说到这里,我倒是想起一些大家经常问我的问题,比如用什么饵,或者在什么情况下用。其实没有绝对的答案,但可以简单做个对比:
| “笔法” (钓法类型) | “墨” (常用拟饵/钓饵) | “章法” (适用场景/水情) | 个人体会/风格 |
|---|---|---|---|
| 远投路亚 | 铁板 (20-60g)、米诺 (10-20cm)、波趴 | 远距离标点、深水区、风浪较大、水色浑浊时寻找掠食鱼 | 追求大范围搜索、感官冲击力强,搏大鱼的爆发感。 |
| 矶钓/筏钓 | 南极虾、颗粒饵、活虾、小活鱼 | 礁石区、鱼排下、港湾内、流速平稳、水深适中的复杂地形 | 讲究精细化作钓、线组搭配、诱钓结合,享受等待和“读漂”的乐趣,常见鱼种如黑鲷、石斑。 |
| 船钓重铅 | 重铅、软虫、活饵(鱿鱼、小鱼) | 深水海沟、沉船遗迹、离岸较远的大鱼标点 | 直击深层大物,力量对决,考验体力和耐力,鱼获往往体型巨大。 |
| 岸抛假饵 | VIB、铅笔、软虫 (德州钓组/卡罗莱纳钓组) | 岸边水深较浅、礁石缝隙、流水边缘、障碍物旁 | 强调拟饵的模仿真实度、精细操控,搜寻障碍物附近的隐藏鱼类,如鲈鱼、翘嘴。 |
这几年,我更喜欢用软饵,尤其是搭配VMC 7385圆弧钩的德州钓组。那软虫在水底的摇曳姿态,跟受伤的小鱼小虾别无二致。这种钓法要求你对水底地形有极高的感知,一点点拖动,停顿,再拖动,模仿小鱼觅食的动作。这种时候,线组的灵敏度就显得尤为重要,PE主线的无延展性让水下的任何风吹草动都逃不过你的感知。
海钓这玩意儿,真不是一朝一夕就能练成的。它需要你不断地学习,不断地失败,然后从失败中汲取教训。我也曾无数次地跑鱼,甚至竿子被猛货拉断过。还记得有一次,在东山岛的外海,潮水正急,我用沉水铅笔在流沟的边上搜寻,突然一个炸裂的咬口,竿子直接被拉成一个夸张的弓形,轮子的泄力疯狂出线。搏了十几分钟,我感觉那条鱼的力量开始减弱,心里正窃喜,结果一个不小心,线组在礁石上被磨断,眼睁睁看着那条可能是我这辈子最大的牛港扬长而去,心里那个懊恼啊,比丢了钱还难受。但每次跑鱼,我都会坐下来,仔细回想每一个环节,是不是泄力没调好?是不是走位没跟上?是不是线组强度不够?每一次的遗憾,都是下一次“下笔”的指引。
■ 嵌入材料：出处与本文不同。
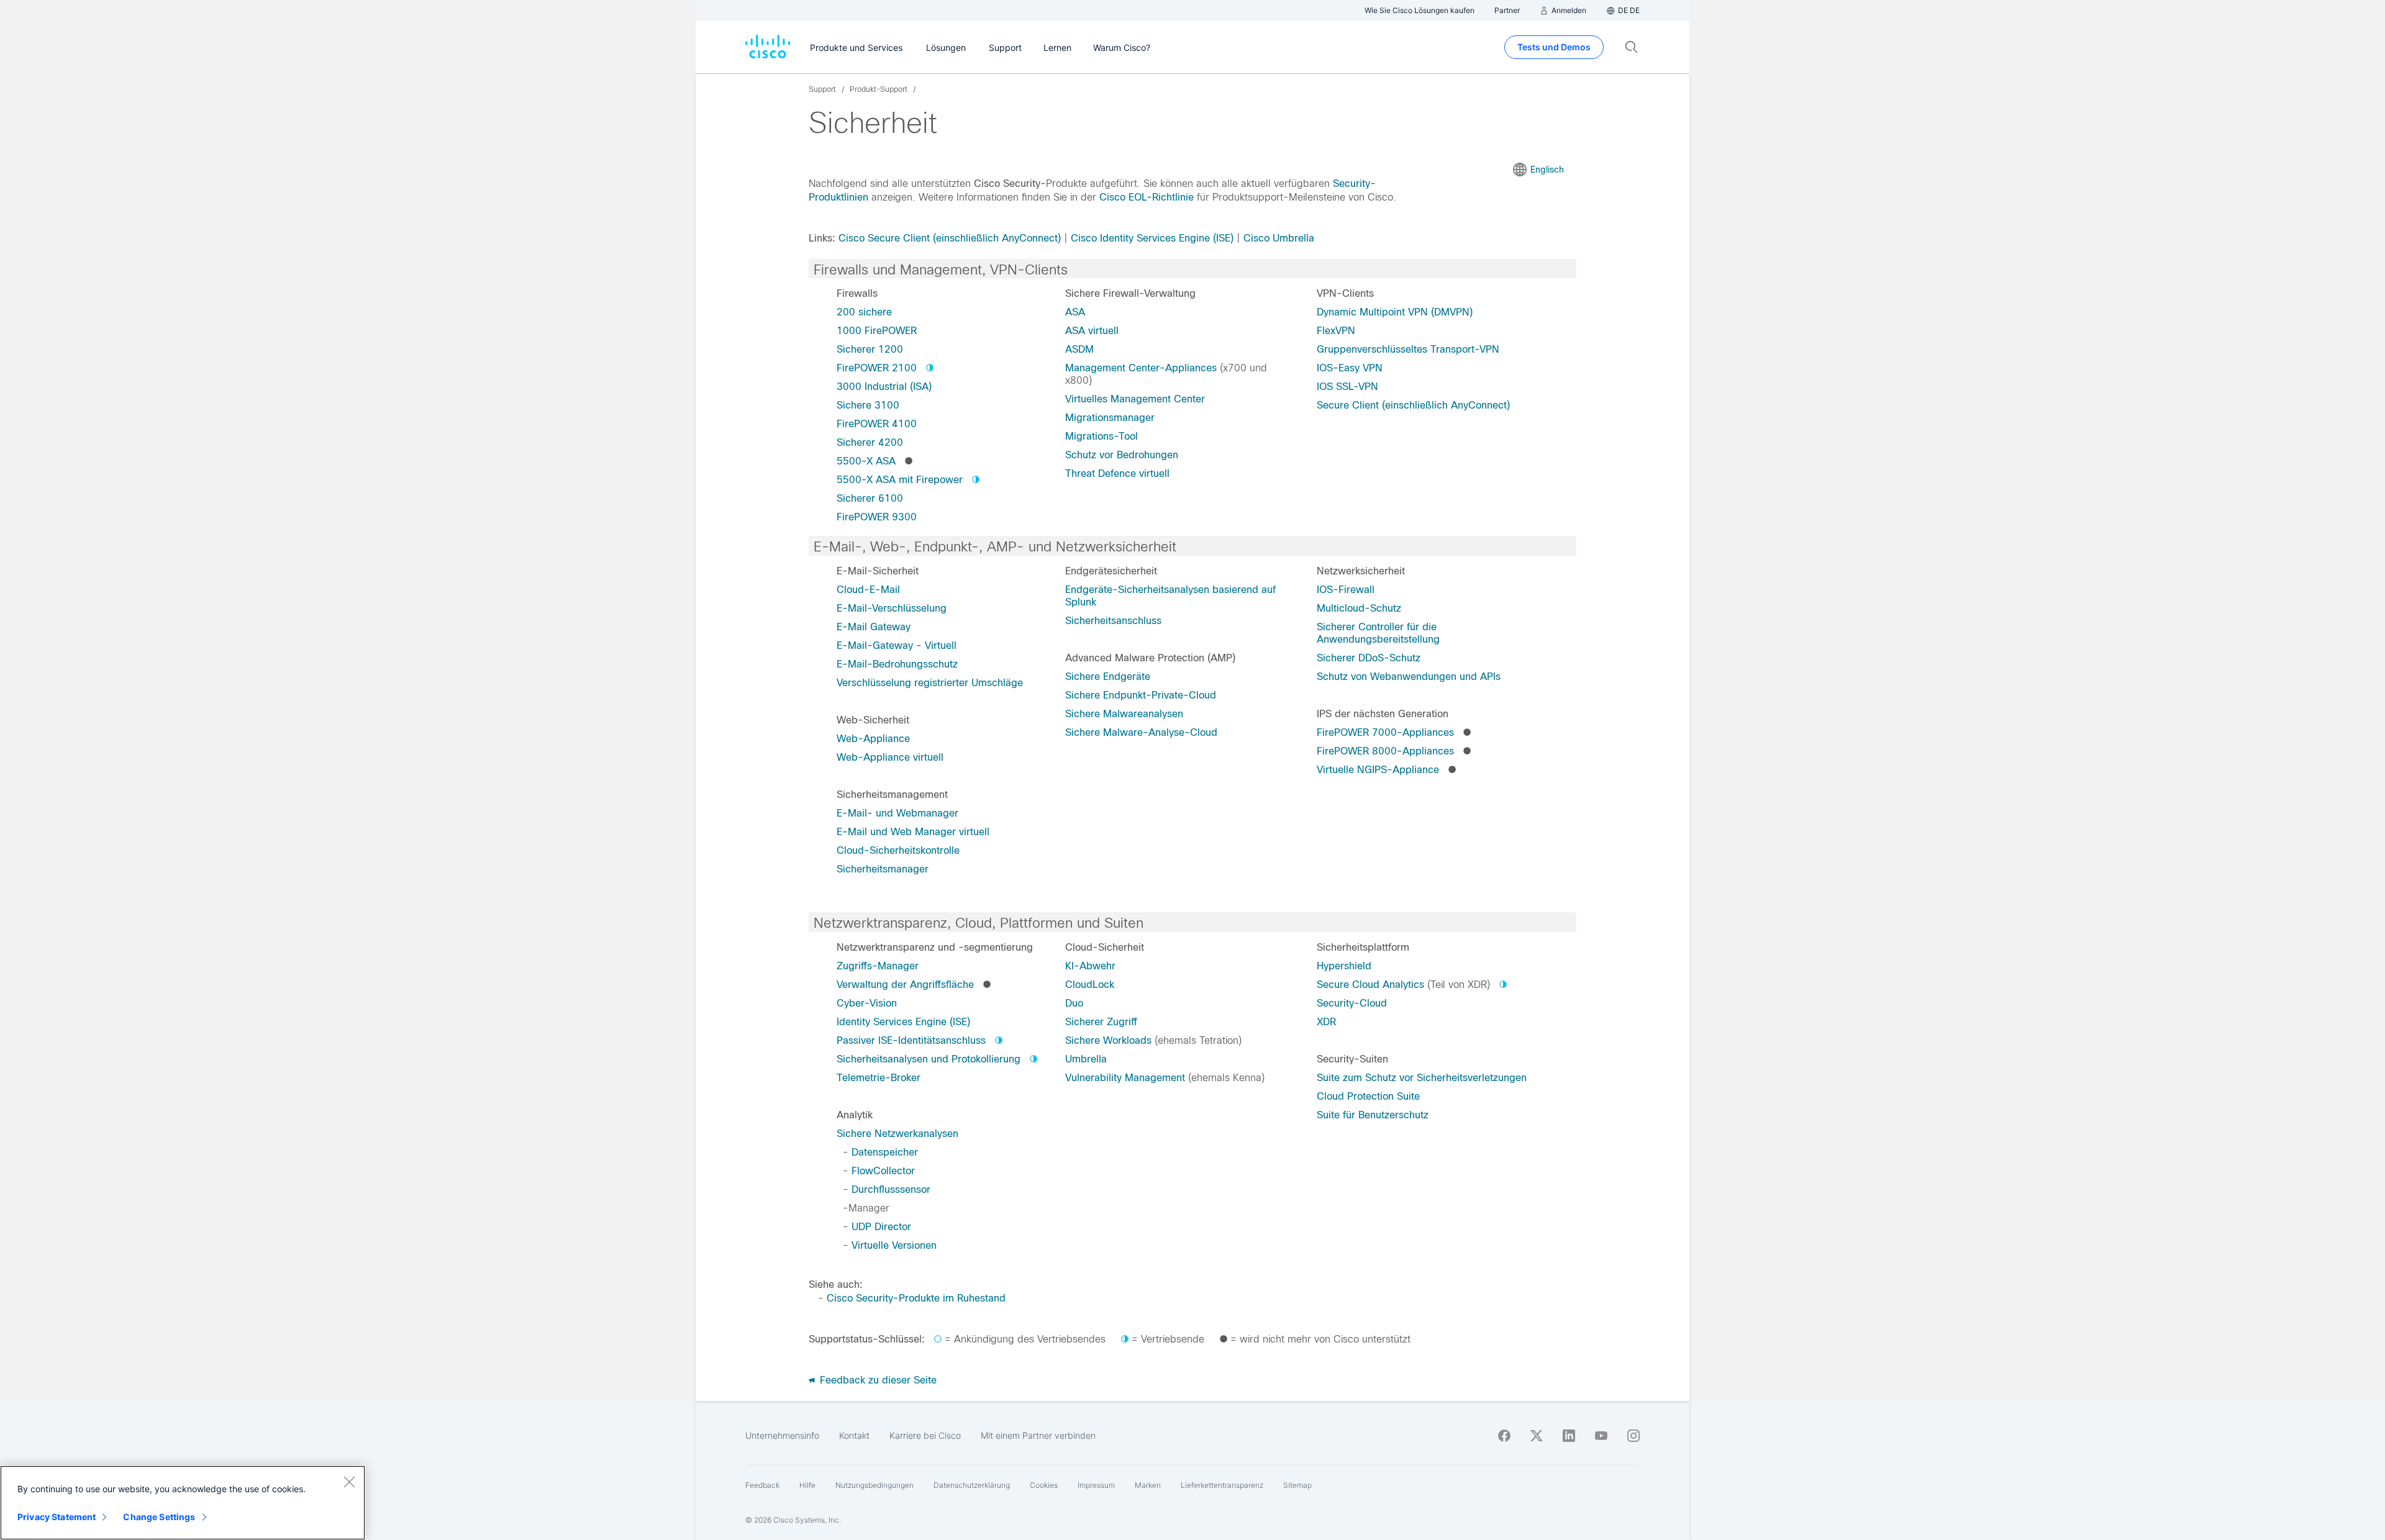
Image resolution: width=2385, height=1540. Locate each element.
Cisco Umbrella (1278, 238)
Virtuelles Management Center (1135, 399)
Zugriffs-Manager (878, 966)
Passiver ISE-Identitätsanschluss (911, 1040)
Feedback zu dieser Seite (877, 1380)
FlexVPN (1336, 330)
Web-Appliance (873, 738)
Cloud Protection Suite (1368, 1096)
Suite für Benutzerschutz (1373, 1115)
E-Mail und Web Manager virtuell (913, 832)
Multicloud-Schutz (1359, 608)
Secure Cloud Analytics (1370, 984)
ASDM (1079, 349)
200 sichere (864, 312)
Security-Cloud (1352, 1003)
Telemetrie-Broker (878, 1077)
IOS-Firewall (1345, 589)
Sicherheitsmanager (883, 869)
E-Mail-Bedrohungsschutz (897, 664)
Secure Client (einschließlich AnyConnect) (1413, 405)
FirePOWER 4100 (877, 424)
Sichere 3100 (868, 405)
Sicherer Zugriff (1101, 1022)
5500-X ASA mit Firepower (900, 479)
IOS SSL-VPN (1347, 386)
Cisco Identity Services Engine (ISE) (1152, 238)
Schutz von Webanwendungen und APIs (1409, 676)
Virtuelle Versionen (894, 1245)
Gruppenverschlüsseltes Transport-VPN (1408, 349)
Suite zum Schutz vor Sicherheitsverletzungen (1422, 1077)
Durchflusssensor (891, 1189)
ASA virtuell (1092, 330)
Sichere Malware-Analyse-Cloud (1141, 732)
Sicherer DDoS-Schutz (1368, 658)
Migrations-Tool (1101, 436)
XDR (1326, 1022)
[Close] (349, 1481)
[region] (182, 1502)
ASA (1075, 312)
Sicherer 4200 (870, 442)
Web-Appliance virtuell (890, 757)
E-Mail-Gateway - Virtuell (896, 645)
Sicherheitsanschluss (1113, 620)
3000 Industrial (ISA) (884, 386)
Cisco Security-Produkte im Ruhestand (916, 1298)
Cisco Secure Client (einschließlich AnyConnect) (949, 238)
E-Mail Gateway (874, 627)
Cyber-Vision (867, 1003)
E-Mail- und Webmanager (897, 813)
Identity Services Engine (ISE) (903, 1022)
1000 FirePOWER (877, 330)
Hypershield (1344, 966)
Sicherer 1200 (870, 349)
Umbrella (1086, 1059)
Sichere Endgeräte (1107, 676)
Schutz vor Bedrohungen (1121, 455)
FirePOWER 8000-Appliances (1385, 751)
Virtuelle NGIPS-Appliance (1378, 769)
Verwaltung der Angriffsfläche (905, 984)
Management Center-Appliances (1141, 368)
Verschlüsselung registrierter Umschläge (930, 682)
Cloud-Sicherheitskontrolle (898, 850)
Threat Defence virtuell (1117, 473)
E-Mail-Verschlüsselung (892, 608)
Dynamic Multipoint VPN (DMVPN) (1395, 312)
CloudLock (1089, 984)
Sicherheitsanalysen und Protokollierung (928, 1059)
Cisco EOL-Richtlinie (1146, 197)
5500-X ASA (866, 461)
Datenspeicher (885, 1152)
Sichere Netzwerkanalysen (897, 1133)
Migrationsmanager (1110, 417)
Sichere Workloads (1108, 1040)
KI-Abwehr (1090, 966)
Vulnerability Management (1125, 1077)
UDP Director (881, 1226)
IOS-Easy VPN (1350, 368)
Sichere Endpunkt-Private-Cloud (1140, 695)
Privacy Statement (56, 1516)
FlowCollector (883, 1171)
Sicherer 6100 (870, 498)
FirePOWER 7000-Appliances (1385, 732)
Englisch (1547, 169)
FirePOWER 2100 (877, 368)
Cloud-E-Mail (868, 589)
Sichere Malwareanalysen (1124, 714)
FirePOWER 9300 (877, 517)
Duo (1074, 1003)
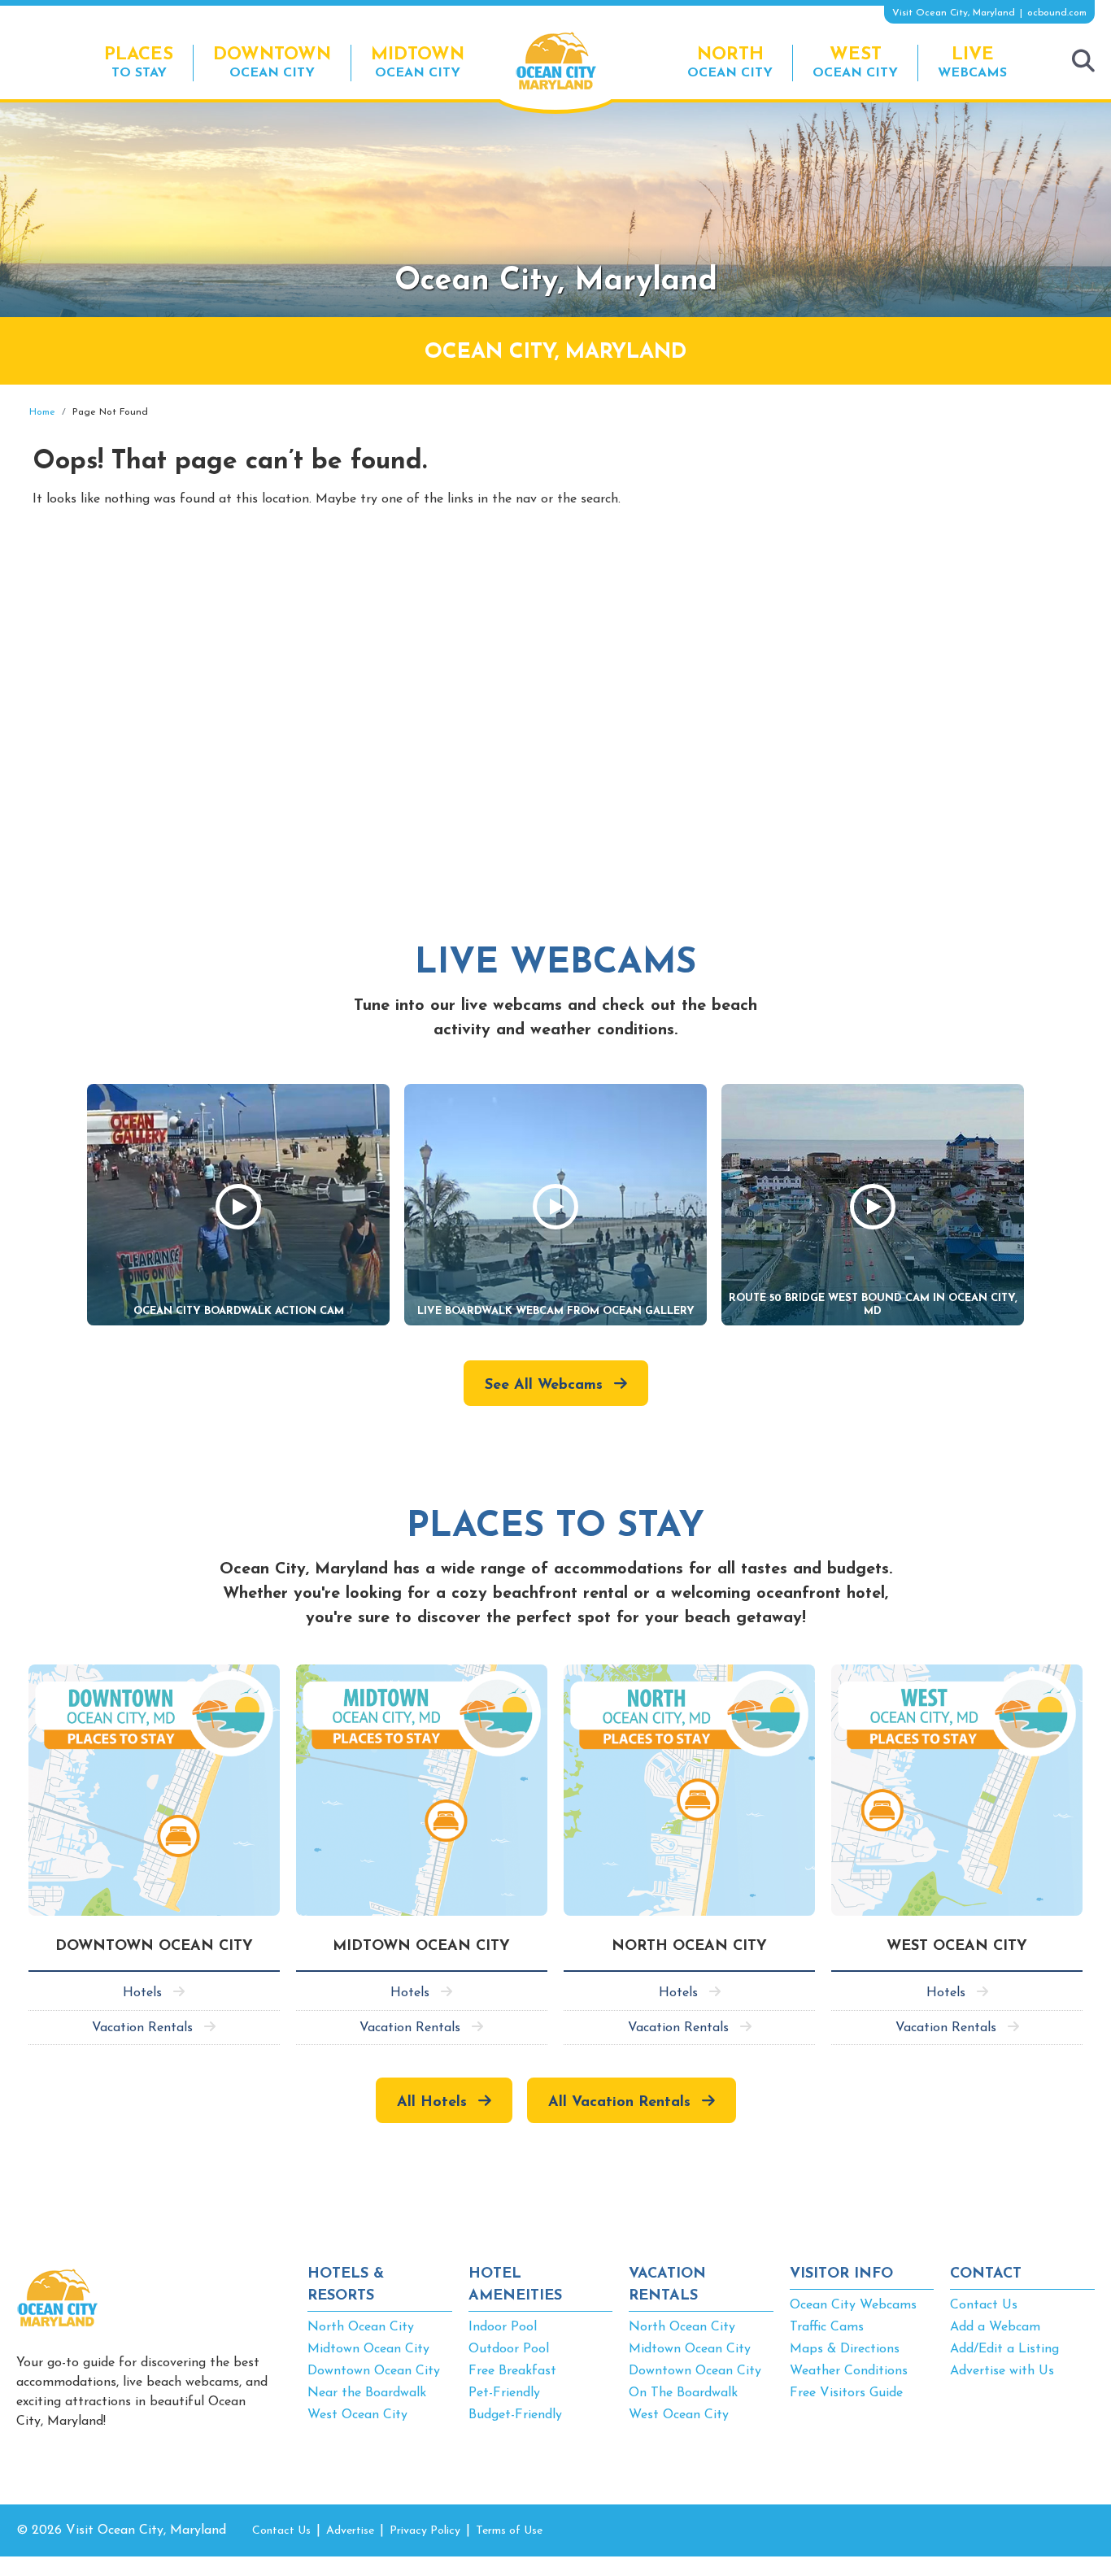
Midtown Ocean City (368, 2349)
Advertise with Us (1002, 2371)
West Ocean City (357, 2415)
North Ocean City (360, 2327)
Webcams (972, 63)
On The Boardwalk (683, 2393)
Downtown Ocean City (373, 2371)
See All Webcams (544, 1385)
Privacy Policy (425, 2531)
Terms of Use (509, 2531)
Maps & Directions (845, 2349)
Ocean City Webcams (853, 2305)
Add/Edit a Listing (1004, 2349)
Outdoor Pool (508, 2349)
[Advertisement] (948, 522)
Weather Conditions (849, 2371)
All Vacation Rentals (619, 2102)
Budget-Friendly (515, 2415)
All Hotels (432, 2102)
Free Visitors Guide (846, 2393)
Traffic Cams (827, 2327)
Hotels (142, 1992)
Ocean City (272, 63)
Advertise (350, 2531)
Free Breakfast (512, 2371)
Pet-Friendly (504, 2393)
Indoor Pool (502, 2327)
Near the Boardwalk (366, 2393)
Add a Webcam (995, 2327)
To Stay (138, 63)
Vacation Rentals (142, 2027)
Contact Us (983, 2305)
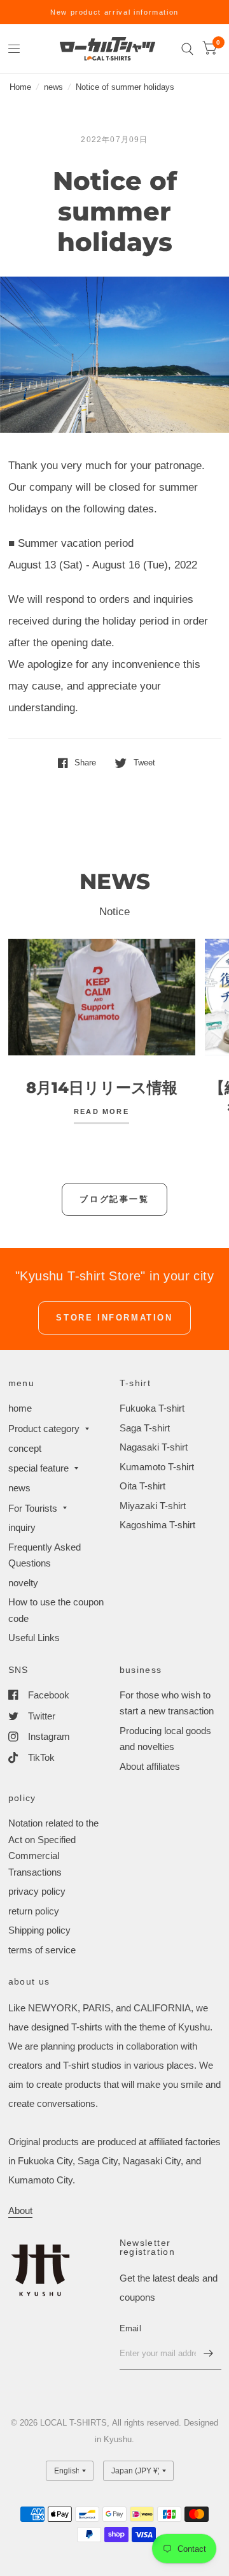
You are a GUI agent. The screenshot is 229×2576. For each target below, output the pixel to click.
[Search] (187, 48)
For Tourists (32, 1508)
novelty (23, 1582)
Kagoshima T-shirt (157, 1524)
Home (20, 87)
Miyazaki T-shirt (153, 1505)
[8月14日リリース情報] (101, 997)
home (20, 1408)
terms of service (42, 1949)
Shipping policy (39, 1930)
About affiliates (150, 1766)
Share (85, 762)
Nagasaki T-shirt (154, 1447)
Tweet (144, 762)
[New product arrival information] (114, 12)
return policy (33, 1911)
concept (24, 1448)
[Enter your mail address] (208, 2353)
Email (130, 2328)
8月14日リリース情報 (101, 1087)
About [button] (20, 2210)
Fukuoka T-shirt (152, 1408)
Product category (44, 1428)
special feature (38, 1468)
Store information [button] (114, 1317)
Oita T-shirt (142, 1485)
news (53, 87)
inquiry (22, 1527)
说到底,“海钓书法”写的是什么?写的是耐心,写的是专注,写的是对大海的敬畏。它不是为了那条鱼,虽然鱼是成果,是你的“作品”。更重要的是那个过程,那种与大自然深度链接的感觉。海风咸腥,阳光耀眼,浪声拍打着船舷,远处的渔火明明灭灭。你站在船头,或者礁石上,抛出一竿,就像在宣纸上落下第一笔。然后,就是漫长的等待,精微的感知,和那一触即发的搏斗。每一次出海,都是一次全新的创作,每一条鱼,都是这幅画卷上不可或缺的点睛之笔。或许有些画永远不能完成,但那份心血和投入,早已融进了大海的脉搏里。这就是我所理解的,海钓的“书法”。这门“艺术”,我这辈子是戒不掉了,也永远在路上。